*Direction*. Which lines in the material below contain the string "point"? Pull out each of those lines in full.

....

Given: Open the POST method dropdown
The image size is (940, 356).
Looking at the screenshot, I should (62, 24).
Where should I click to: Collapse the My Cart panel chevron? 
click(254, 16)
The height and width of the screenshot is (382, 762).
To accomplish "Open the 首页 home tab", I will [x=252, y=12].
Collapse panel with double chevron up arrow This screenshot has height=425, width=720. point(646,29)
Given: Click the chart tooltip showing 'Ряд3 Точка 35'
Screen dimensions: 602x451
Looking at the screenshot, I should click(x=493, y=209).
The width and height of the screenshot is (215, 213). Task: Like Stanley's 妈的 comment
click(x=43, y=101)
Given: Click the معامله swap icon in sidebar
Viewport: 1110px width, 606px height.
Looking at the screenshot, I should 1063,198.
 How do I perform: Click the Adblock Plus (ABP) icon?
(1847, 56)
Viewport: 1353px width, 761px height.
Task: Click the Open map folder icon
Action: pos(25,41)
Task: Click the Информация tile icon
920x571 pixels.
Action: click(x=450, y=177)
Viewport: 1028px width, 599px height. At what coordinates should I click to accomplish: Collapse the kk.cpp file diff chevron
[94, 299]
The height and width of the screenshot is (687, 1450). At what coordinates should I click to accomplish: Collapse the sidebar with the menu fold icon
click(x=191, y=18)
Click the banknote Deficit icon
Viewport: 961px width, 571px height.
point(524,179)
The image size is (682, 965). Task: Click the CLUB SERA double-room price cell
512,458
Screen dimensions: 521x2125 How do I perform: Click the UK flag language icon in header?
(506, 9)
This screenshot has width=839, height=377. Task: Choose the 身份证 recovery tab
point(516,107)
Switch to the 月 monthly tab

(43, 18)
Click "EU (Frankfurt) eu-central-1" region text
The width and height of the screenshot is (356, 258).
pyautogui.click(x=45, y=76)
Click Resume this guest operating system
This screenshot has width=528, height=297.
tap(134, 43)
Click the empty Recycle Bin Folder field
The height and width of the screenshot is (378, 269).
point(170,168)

....

*Solution*.
Collapse panel with double chevron up arrow This screenshot has height=425, width=720. point(646,29)
point(524,179)
point(516,107)
point(170,168)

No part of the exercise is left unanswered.